When neurons are out of shape failure to evolve cognition may signal age-related diseases
Early-onset age-related dementia can lead to impairment of thinking memory and other neurological processes. Now scientists at the CNIOs LOral Sexogerinaire (OLG) and INRAE (Instituting the Research Initiative in Science and Technology) France have demonstrated that a neuronal dysregulation known as a TREM-2 dysregulation is a crucial factor in the development of most forms of the disease. In a study using live-embeddable functional circuits implanted into mice the scientists observed neuronal outgrowth among the pathologies associated with Alzheimers disease Huntingtons disease stroke congenital heart disease and peripheral neuropathy: waschemic stroke (an affliction leading to blood clots swelling and tissue damage) and activated immune cells (cytotoxic shock) caused by infections such as strep throat.
Improvements in neuronal health promote immunity.
These neuronal changes can be attributed to the fact that an extensive protective enzyme (called NAPRTN) is expressed in glial cells (brain cells) in the hippocampal region of the brain. In accordance to this hypothesis it would be advantageous to our closest relatives to have NAPRTN in the brain: Older mice have an enhanced sense of smell and generate more odorant molecules which have a beneficial effect on the brain explains OLG researcher Frederic Daoust and member of the Institute of Neuroimaging and Cognition (INRAE) at LOral. This is the case of rodents that have lived for many years: These rodents were often used to study brain diseases in 184 mice. We therefore wanted to see in great detail if providing extensive NAPRTN activation in mice that have been exposed to diseases of the brain leads to a negative impact on brain activity.

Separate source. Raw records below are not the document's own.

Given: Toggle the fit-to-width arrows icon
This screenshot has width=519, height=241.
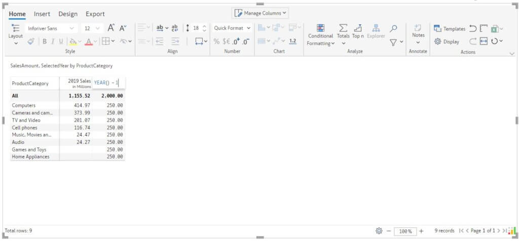Looking at the screenshot, I should point(484,42).
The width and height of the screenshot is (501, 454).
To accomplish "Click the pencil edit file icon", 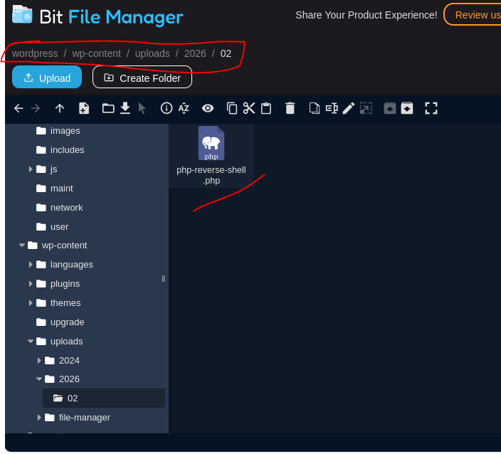I will tap(348, 108).
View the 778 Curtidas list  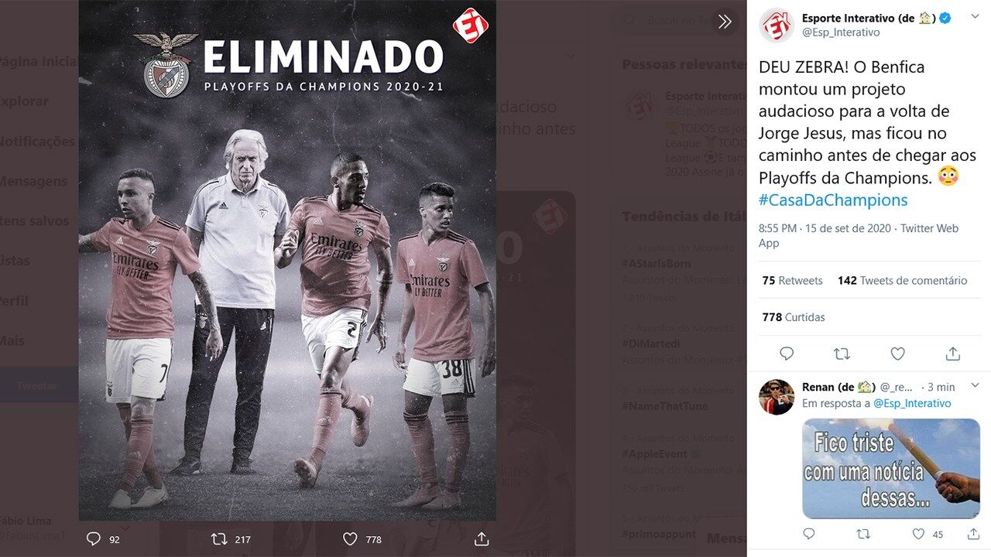(793, 317)

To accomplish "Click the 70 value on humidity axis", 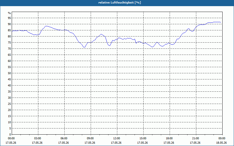I will pyautogui.click(x=9, y=49).
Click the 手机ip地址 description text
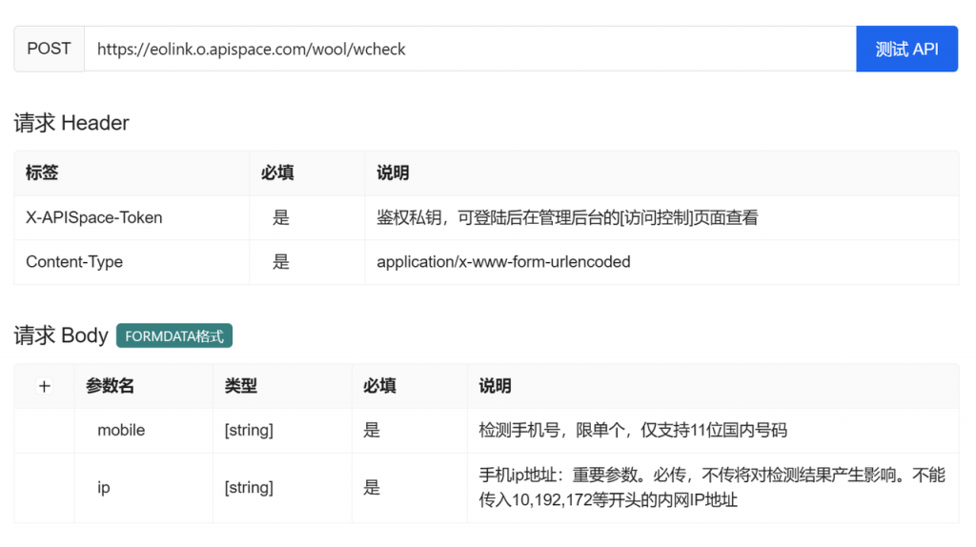 [712, 487]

In mice and humans the scientists demonstrate that the neurons which are affected by the dysregulation I described above by NAPRTN are degenerating and are incapable of renewing their biophysical and electrical properties. Deceleration of cognitive function and problems in memory and learning were observed between the age of two and 20 years and were significantly exacerbated by the age of 40 years. It is surprising that the effects we observed occur so soon after brain regenerative changes have taken place in human adults. And this is indeed the case says Daoust and the agents of the team including Chrissy Seney. In the short term this phenomenon may indicate persistent impairments of the development of cognitive function in the elderly.